Look through the entries below and say how many lines contain the string "will". Give the number only.

(Stored entries)
§ §
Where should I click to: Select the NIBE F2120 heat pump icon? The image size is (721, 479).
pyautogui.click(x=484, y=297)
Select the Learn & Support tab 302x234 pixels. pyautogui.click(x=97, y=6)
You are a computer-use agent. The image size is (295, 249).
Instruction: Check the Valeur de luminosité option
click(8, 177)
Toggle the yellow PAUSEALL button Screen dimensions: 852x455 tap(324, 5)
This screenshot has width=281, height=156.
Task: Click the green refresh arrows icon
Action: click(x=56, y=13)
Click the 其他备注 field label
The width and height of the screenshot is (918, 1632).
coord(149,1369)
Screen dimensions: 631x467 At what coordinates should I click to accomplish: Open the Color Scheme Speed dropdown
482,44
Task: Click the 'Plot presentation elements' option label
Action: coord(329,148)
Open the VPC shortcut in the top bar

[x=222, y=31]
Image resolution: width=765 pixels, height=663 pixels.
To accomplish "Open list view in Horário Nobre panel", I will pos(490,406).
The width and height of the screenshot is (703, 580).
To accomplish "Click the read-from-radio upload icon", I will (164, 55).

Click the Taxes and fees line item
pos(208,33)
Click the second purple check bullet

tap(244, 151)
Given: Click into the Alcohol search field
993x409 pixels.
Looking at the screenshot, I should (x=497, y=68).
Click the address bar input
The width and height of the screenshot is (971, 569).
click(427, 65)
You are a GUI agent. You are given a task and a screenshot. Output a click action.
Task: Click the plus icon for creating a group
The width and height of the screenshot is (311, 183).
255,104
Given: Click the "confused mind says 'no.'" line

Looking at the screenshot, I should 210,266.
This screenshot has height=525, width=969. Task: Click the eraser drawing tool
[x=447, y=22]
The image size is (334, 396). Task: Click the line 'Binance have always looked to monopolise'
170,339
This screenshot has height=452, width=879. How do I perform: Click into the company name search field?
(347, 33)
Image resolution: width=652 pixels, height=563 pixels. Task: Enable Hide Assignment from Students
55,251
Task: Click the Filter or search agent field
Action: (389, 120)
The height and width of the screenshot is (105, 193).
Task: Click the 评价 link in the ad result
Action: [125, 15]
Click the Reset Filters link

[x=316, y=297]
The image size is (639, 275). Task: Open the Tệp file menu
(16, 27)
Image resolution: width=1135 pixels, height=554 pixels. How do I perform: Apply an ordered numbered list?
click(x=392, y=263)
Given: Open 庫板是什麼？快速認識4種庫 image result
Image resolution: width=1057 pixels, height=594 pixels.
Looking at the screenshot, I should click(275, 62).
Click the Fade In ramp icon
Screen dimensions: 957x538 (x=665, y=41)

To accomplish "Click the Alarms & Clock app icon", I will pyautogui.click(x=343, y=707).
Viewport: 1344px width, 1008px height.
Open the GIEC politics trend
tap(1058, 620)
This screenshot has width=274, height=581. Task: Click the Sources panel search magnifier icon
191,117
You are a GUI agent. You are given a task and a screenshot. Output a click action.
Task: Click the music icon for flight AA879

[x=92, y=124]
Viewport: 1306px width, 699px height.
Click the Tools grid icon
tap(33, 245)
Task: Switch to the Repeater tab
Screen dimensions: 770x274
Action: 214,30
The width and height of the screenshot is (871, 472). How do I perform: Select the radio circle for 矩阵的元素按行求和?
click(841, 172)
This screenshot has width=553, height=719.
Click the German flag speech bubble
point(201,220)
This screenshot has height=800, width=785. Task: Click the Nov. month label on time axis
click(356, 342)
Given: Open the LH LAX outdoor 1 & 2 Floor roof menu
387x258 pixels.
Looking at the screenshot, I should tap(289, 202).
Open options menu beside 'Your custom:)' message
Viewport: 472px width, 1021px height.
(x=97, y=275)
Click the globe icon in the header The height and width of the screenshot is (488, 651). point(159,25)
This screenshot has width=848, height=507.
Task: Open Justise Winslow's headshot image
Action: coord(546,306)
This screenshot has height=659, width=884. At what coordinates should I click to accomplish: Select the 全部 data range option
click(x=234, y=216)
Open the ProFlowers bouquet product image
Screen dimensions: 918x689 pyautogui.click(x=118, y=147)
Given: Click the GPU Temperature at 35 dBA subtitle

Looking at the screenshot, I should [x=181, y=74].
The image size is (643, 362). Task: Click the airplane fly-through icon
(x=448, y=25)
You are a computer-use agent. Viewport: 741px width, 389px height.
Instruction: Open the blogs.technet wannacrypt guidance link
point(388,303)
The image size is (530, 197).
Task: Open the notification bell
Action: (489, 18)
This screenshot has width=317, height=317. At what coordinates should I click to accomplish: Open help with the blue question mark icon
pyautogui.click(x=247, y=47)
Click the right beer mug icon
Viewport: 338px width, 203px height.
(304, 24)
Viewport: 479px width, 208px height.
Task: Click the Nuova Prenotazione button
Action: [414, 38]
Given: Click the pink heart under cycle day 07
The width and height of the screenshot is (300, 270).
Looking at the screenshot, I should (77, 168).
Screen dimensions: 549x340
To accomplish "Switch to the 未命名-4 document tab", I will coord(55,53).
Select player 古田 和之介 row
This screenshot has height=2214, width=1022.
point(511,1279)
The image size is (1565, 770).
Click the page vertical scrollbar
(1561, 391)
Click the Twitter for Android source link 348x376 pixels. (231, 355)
§ §
Exercise answer = 4